[Alıştırma gereksinimleri]
1. Yarış pilotunun sabahını anlatan metinden "Tüm gün, hatta" sözlerinden başlayıp "bir yarış pilotuydu." sözlerine kadar, bu sözler de dahil, olan bölümü değiştirmeden çıkar.
2. Metinden sonra gelen satırları, en baştakinden "Looking at the" ifadesini içeren satıra kadar, o satır da dahil, boş olanları atlayarak numaralı bir listeye dök. Resimleri cevaba koyma.

[Verilen metin]
+ + + + + + +
Muhteşem bir gün

Yatağın kenarında biraz oturdu ve çevresine bakındı. Sevdiği kadın hemen yanında tüm kusursuzluğuyla uyuyordu ve bir süre daha uyanmaya hiç niyeti yok gibiydi.

NTV Spor 24 Kas 2014
Muhteşem bir gün
Baş ucunda duran saat 07:00'ı gösteriyordu, ama alarmla uyanmadı. Alarma hiç ihtiyaç duymamıştı. Spor ve iş disiplini sayesinde vücut saati kusursuz çalışıyordu. Yatağın kenarında biraz oturdu ve çevresine bakındı. Sevdiği kadın hemen yanında tüm kusursuzluğuyla uyuyordu ve bir süre daha uyanmaya hiç niyeti yok gibiydi. Zaten cennetten birkaç dakika önce dünyaya inmiş gibi görünen kadın için, günün en sevdiği bölümleri yaşanıyordu da denemezdi...
 
Kendini gülümserken buldu. Odanın diğer köşesinde Tom ve Jerry çizgi filmlerinden fırlamış gibi gözüken İngiliz cinsi sevimli köpeği 'Dolaşacaksak dolaşalım yoksa yatağıma döneceğim' der gibi; yarı uykulu yarı uyanık bir halde ona bakıyordu. Sabahın ilk güneşi yatağın karşısındaki duvarda yer alan pencereden içeriye düşüyor, odayı sarı tonlar atılmış bir tabloya çeviriyordu. Bir erkek daha ne isteyebilirdi ki... Muhteşem bir sabahtı...
 
Tüm gün, hatta tüm hayatı boyunca orada kalmak istedi ama bunun imkansız olduğunu biliyordu. O yüzden gözlerini kapadı, derin bir nefes aldı ve bir süre anın tadını çıkardı.
 
Gözlerini açtı, gün büyük gündü bu sebeple hazırlanması gerekiyordu... O bir yarış pilotuydu.
 
Ayakkabılarını giydi, siyah şortunu ve beyaz tişörtünü üstüne geçirdi. Kulaklıklarını taktı ve biraz kafa dağıtmak amacıyla koşmak için odasından çıktı. Üzerinde 'Mercedes' yazan takım binasının diğer erkenci isimleri kalkmış ve kahvaltı sofrasına oturmuştu bile. Onlarla selamlaştıktan sonra sabah koşusu için kendini doğaya bıraktı. Güneşin sarı tonları bu kez yeşilliklere vuruyor eşsiz bir ahenk oluşturuyordu.
 
Yaklaşık 2 saat koştu. Yol boyunca tek düşüncesi akşama çıkacağı final yarışındaydı... Anılar aklından bir film şeridi gibi geçti... Muhteşem bir sezon çıkarmıştı. Şampiyonluk için tek rakibi olarak takım arkadaşı Nico Rosberg kalmıştı geriye...Başka hiçbir pilotun ona yaklaşma şansı dahi yoktu...
+ + + + + + +
[Alıştırma girdileri]

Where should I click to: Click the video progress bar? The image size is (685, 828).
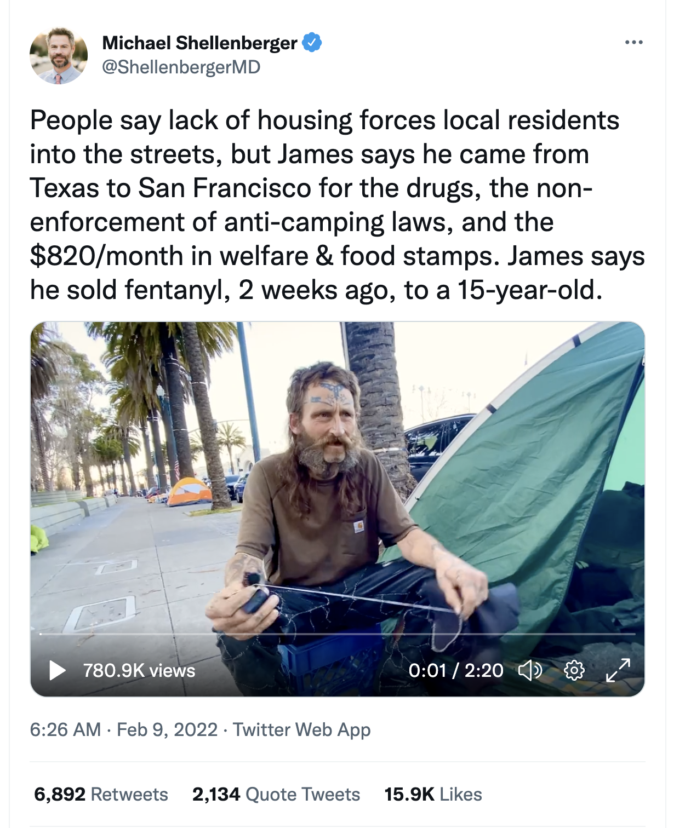point(338,634)
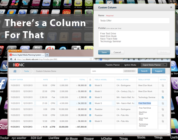Toggle the select-all checkbox in header

tap(90, 79)
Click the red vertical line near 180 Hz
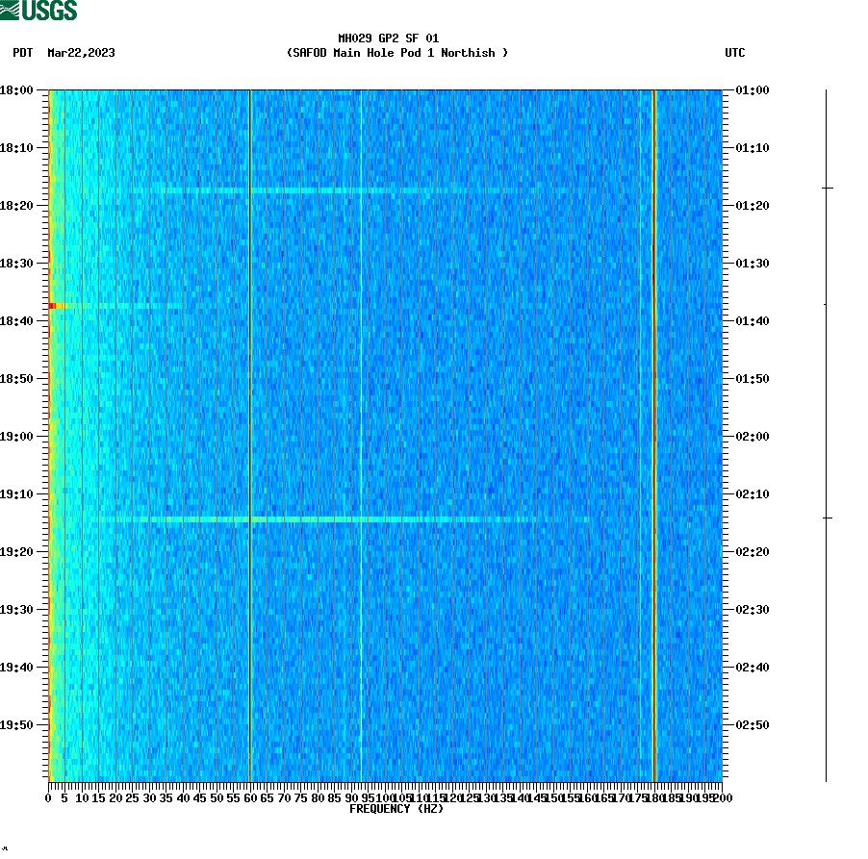 [x=654, y=433]
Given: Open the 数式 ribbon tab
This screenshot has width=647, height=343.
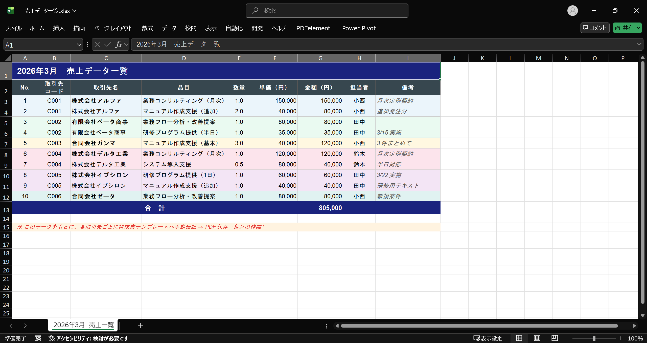Looking at the screenshot, I should [x=147, y=28].
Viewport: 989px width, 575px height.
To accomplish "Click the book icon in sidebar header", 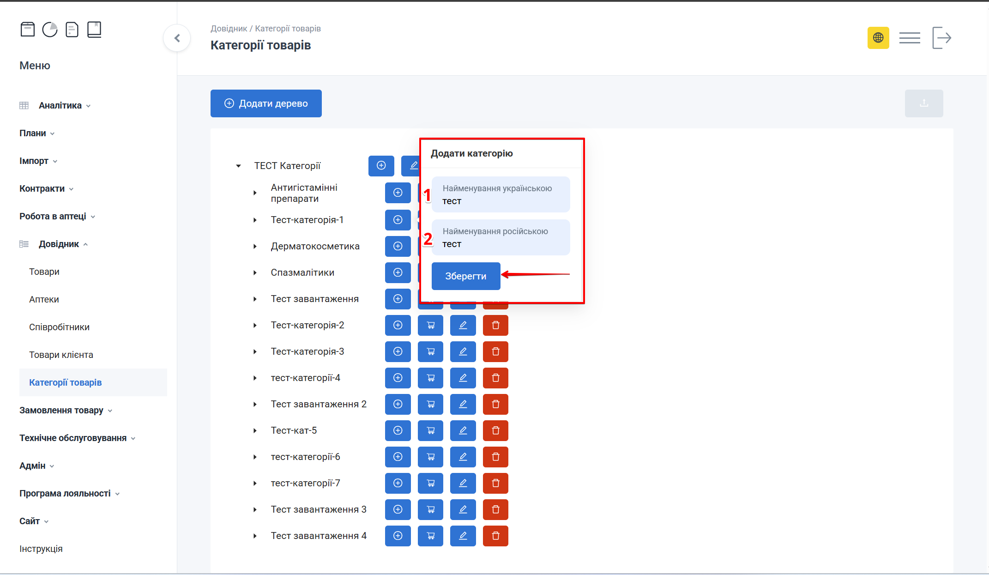I will [x=94, y=30].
+ + + + + + +
[Alıştırma cevapları]
1.
Tüm gün, hatta tüm hayatı boyunca orada kalmak istedi ama bunun imkansız olduğunu biliyordu. O yüzden gözlerini kapadı, derin bir nefes aldı ve bir süre anın tadını çıkardı.
 
Gözlerini açtı, gün büyük gündü bu sebeple hazırlanması gerekiyordu... O bir yarış pilotuydu.

2.
1. Where should I click to: Click the video progress bar? The image size is (685, 828).
2. point(338,634)
3. Toggle the select-all checkbox in header
4. tap(90, 79)
5. Click the red vertical line near 180 Hz
6.  [x=654, y=433]
7. Given: Open the 数式 ribbon tab
8. This screenshot has width=647, height=343.
9. Looking at the screenshot, I should [x=147, y=28].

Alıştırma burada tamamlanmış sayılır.